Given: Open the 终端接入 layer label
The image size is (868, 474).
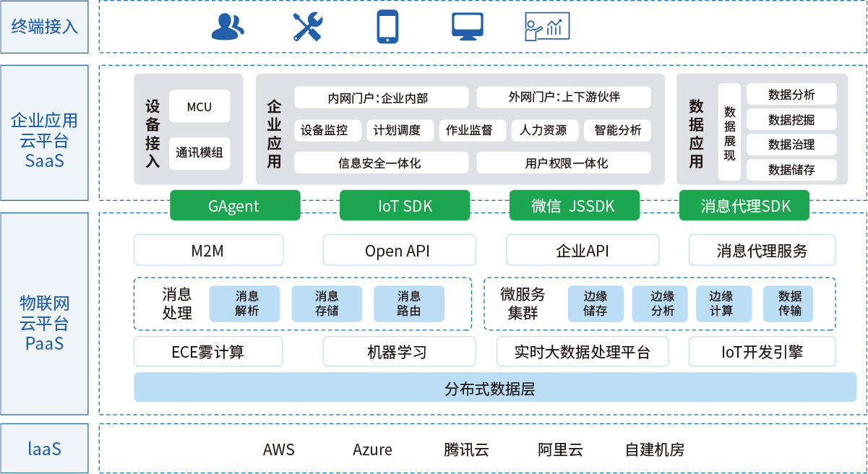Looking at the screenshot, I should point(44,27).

= = = = = = =

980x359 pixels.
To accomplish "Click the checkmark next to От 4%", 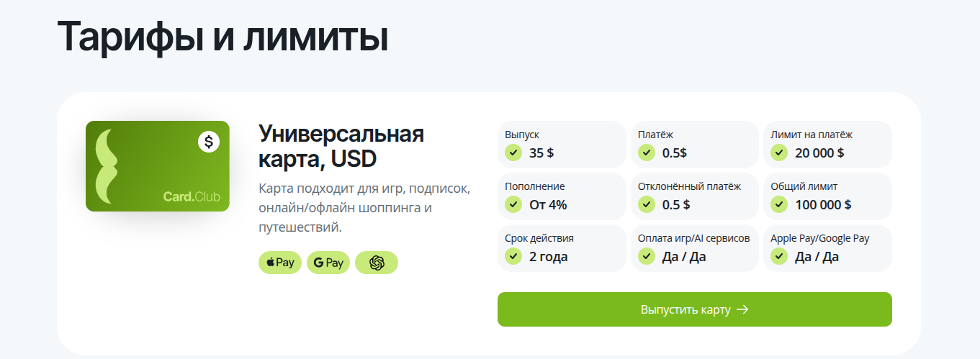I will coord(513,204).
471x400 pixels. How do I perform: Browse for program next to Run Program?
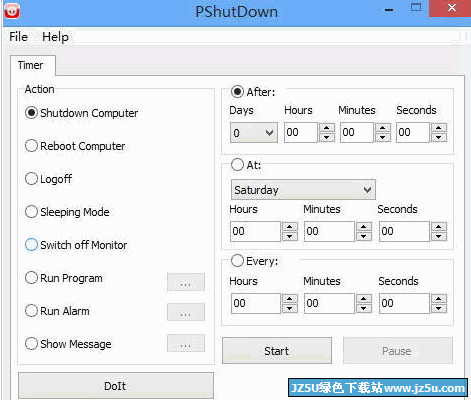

= = = = = = =

Look through the entries and copy every line in which the string "pixels" appears.

§ **WRITTEN SOLUTION**
980x359 pixels.
471x400 pixels. How do I perform: Browse for program next to Run Program?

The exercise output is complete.